* Instructions for the task: Rewrite the records starting at the line that contains "Add a new tag with plus icon" and ending at the line that contains "(x=89, y=90)", replacing "plus icon" with "plus button" and changing nothing else. Omit the pictures.

* Material shown:
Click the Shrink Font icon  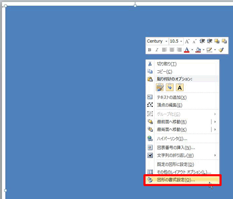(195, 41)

* * *

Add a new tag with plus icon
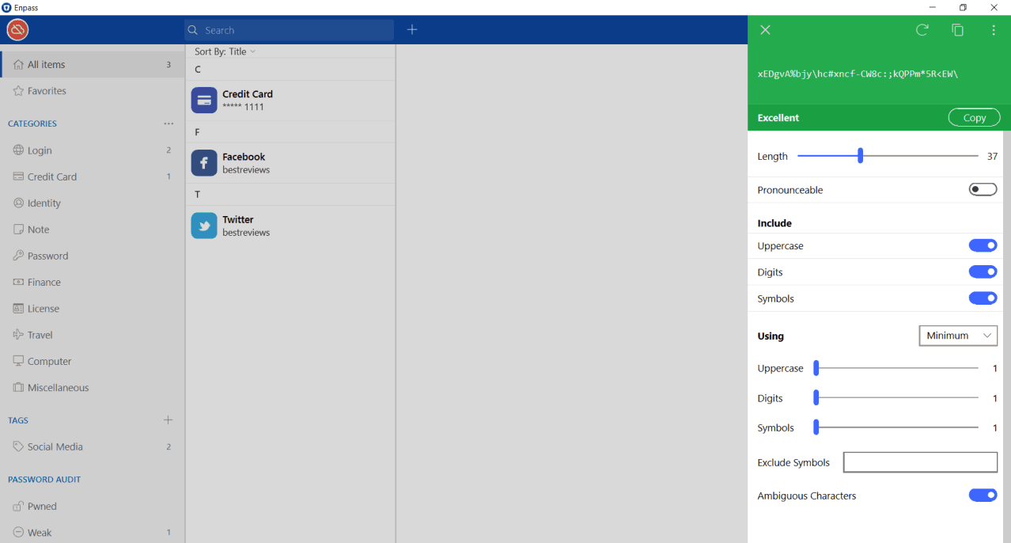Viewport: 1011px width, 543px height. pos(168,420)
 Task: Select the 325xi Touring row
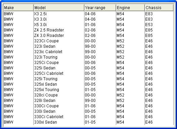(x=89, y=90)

* The reply:
Add a new tag with plus button
Viewport: 1011px width, 543px height. pos(168,420)
 Task: Select the 325xi Touring row
(x=89, y=90)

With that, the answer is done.